Ebenso hat der Kommunismus, der eine gerechte Welt schaffen will, viel Leid über Andersdenkende gebracht, denkt man nur an Stalin und die Massaker der Kommunisten an den spanischen Anarchisten.

Ich denke schon, dass manche dieser Täter ihre Taten bereuen, ebenso wie es ja auch ehemalige Neonazis gibt, die erkannt haben, dass sie den falschen Weg gegangen sind.
Doch werden wohl die meisten Fanatiker ihre Taten rechtfertigen. In den Nürnberger Prozessen z. B. war nur ein einziger Angeklagter zur Reue fähig. Alle Anderen blieben bis zum Schluss in ihre Wahnsinnsidee verbohrt.

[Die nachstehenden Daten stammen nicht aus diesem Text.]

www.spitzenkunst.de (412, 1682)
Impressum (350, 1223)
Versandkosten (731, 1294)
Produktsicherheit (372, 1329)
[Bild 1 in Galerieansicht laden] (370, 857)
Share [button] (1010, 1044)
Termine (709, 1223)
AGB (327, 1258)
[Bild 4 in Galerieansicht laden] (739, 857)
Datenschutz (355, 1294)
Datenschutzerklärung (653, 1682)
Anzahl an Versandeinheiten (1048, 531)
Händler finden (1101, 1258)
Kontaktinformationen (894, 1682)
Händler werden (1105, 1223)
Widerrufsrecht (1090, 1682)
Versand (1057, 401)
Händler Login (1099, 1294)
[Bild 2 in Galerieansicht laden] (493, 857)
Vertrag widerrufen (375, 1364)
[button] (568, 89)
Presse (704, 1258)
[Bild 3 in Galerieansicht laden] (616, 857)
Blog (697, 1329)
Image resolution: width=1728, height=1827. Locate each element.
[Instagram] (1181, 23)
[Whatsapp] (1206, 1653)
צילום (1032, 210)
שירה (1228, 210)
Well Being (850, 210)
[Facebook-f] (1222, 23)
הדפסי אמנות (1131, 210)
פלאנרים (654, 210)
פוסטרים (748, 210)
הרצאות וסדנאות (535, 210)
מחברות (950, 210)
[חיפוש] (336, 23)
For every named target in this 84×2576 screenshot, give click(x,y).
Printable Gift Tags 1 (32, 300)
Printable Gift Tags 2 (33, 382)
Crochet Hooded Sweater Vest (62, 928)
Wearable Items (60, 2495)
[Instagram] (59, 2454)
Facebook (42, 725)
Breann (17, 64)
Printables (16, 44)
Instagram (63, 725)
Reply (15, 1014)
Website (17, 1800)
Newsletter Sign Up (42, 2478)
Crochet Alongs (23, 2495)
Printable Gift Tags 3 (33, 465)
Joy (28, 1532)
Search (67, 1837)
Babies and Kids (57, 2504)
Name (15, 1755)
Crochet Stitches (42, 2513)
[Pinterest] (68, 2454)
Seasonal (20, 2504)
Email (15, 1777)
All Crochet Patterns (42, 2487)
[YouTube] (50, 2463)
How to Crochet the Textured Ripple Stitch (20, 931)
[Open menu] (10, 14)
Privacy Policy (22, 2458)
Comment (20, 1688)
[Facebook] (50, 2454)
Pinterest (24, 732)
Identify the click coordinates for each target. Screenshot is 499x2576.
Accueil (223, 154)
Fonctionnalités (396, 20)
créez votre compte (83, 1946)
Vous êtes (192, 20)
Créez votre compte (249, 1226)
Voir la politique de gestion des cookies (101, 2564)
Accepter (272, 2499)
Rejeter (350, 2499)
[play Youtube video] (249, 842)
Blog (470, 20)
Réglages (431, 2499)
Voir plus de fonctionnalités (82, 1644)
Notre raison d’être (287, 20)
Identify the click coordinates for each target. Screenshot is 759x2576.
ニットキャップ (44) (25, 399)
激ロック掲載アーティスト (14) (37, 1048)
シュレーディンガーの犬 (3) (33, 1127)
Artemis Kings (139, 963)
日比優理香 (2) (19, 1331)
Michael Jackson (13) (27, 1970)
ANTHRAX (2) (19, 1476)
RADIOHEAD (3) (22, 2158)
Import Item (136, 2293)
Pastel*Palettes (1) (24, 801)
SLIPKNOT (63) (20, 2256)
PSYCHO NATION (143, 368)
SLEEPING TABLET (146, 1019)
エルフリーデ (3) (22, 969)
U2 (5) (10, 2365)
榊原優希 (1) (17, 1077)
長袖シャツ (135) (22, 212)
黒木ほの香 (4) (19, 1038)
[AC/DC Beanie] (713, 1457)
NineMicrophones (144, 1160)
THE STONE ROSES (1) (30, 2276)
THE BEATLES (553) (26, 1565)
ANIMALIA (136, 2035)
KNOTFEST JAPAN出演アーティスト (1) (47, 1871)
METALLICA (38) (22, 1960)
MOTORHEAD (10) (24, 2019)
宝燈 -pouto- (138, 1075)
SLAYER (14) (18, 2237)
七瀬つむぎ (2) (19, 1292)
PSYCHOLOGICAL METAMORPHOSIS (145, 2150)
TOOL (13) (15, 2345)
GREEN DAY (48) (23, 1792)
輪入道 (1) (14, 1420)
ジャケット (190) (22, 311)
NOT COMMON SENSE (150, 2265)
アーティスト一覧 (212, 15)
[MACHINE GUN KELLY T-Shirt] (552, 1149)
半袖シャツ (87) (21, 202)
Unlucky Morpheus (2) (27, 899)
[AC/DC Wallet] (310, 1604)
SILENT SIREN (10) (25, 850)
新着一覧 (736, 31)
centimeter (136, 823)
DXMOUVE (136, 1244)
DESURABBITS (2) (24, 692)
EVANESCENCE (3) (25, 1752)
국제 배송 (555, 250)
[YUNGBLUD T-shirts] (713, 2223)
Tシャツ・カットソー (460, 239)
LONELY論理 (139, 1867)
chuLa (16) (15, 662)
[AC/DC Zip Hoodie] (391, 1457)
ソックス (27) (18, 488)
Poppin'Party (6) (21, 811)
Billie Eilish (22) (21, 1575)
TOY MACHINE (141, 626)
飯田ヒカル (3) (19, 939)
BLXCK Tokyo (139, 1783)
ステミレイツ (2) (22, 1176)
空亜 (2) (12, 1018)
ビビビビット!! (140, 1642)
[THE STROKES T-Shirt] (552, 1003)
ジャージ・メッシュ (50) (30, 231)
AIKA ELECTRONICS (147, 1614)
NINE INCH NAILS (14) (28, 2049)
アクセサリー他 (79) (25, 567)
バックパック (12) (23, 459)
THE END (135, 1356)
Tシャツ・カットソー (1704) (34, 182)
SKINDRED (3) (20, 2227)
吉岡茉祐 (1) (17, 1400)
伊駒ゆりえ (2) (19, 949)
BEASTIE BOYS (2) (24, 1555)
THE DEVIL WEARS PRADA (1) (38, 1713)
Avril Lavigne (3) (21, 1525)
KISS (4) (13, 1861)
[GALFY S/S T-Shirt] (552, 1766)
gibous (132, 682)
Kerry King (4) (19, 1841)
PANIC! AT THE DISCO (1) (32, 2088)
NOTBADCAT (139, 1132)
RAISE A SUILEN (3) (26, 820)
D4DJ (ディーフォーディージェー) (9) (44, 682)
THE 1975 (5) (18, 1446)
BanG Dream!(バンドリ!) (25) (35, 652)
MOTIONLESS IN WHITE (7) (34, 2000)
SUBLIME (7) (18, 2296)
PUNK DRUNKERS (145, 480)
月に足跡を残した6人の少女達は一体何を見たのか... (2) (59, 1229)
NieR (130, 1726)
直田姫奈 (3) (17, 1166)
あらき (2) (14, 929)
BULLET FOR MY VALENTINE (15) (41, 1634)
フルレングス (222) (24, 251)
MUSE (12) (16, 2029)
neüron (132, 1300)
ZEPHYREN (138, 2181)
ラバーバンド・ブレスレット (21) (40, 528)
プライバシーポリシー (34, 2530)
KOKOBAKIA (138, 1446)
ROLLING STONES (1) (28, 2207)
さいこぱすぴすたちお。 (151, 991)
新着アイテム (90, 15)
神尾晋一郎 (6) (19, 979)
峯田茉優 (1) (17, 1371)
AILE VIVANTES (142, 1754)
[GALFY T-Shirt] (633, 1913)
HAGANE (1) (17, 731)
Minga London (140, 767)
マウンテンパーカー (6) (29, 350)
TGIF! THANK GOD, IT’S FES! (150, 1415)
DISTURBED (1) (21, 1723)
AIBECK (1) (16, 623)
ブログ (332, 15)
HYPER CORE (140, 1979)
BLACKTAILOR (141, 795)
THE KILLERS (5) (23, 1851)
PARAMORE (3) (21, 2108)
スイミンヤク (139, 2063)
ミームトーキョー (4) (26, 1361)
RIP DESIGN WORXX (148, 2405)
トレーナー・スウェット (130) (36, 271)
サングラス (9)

Schöne Worte für schöne Ideen, die es nur auf gewaltfreiem Weg zu verwirklichen gilt!

Der Sprachfluss wird durch die Form des Sonetts begünstigt.

Danke und lieben Gruß,
Seeräuber-Jenny

« Letzte Änderung: Januar 25, 2010, 00:50:53 von Seeräuber-Jenny »
Ideale sind wie Sterne. Wir erreichen sie niemals, aber wie die
Seefahrer auf dem Meer richten wir unseren Kurs nach ihnen.